Universities, federal agencies, museums, and other organizations who were selected to be Moon tree recipients have branched out to provide their community unique engagements with their seedling.
Children sitting in a circle around a newly planted Moon tree and learning about NASA’s Artemis I mission. Adria Gillespie “Through class visits to the tree, students have gained a lot of interest in caring for the tree, and their curiosity for the unknown in outer space sparked them to do research of their own to get answers to their inquiries,” said Adria Gillespie, the district science coach at Greenfield Union School District in Greenfield, California.
The presence of a Moon tree at schools has blossomed into more student engagements surrounding NASA’s missions. Along with planting their American Sycamore, students from Eagle Pointe Elementary in Plainfield, Illinois, are participating in a Lunar Quest club to learn about NASA and engage in a simulated field trip to the Moon.
Eagle Pointe Elementary students also took part in a planting ceremony for their seedling, where they buried a time capsule with the seed, and established a student committee responsible for caring for their Moon tree.
At Marshall STEMM Academy in Toledo, Ohio, second grade students were assigned reading activities associated with their Moon tree, fourth graders created Moon tree presentations to show the school, and students engaged with city leaders and school board members to provide a Moon tree dedication.
Two individuals planting a Moon tree. Brandon Dillman A seedling sent to The Gathering Garden in Mount Gilead, North Carolina, is cared for by community volunteers. Lessons with local schools and 4-H clubs, as well as the establishment of newsletters and social media to maintain updates, have sprouted from The Gathering Garden’s Loblolly Pine.

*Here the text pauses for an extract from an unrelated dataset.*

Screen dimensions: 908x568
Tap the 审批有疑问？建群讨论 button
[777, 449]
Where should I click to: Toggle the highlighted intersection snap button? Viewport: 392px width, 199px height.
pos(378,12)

Sprucing Up the Moon Trees’ Environment
In addition to nurturing their Moon tree, many communities have planted other trees alongside their seedling to foster a healthier environment. In Castro Valley, California, a non-profit called ForestR planted oak, fir, and sequoia trees to nestle their seedling among a tree “family.”
New homes for additional Moon tree seedlings are being identified each season through Fall 2025. Communities continue to track how the impact of NASA’s science and innovation grows alongside their Moon trees.
NASA’s “new generation” Moon trees originally blossomed from NASA’s Apollo 14 mission, where NASA astronaut Stuart Roosa carried tree seeds into lunar orbit. NASA’s Next Generation STEM project partnered with USDA Forest Service to bring Moon trees to selected organizations. As NASA continues to work for the benefit of all, its Moon trees have demonstrated how one tiny seed can sprout positive change for communities, the environment, and education.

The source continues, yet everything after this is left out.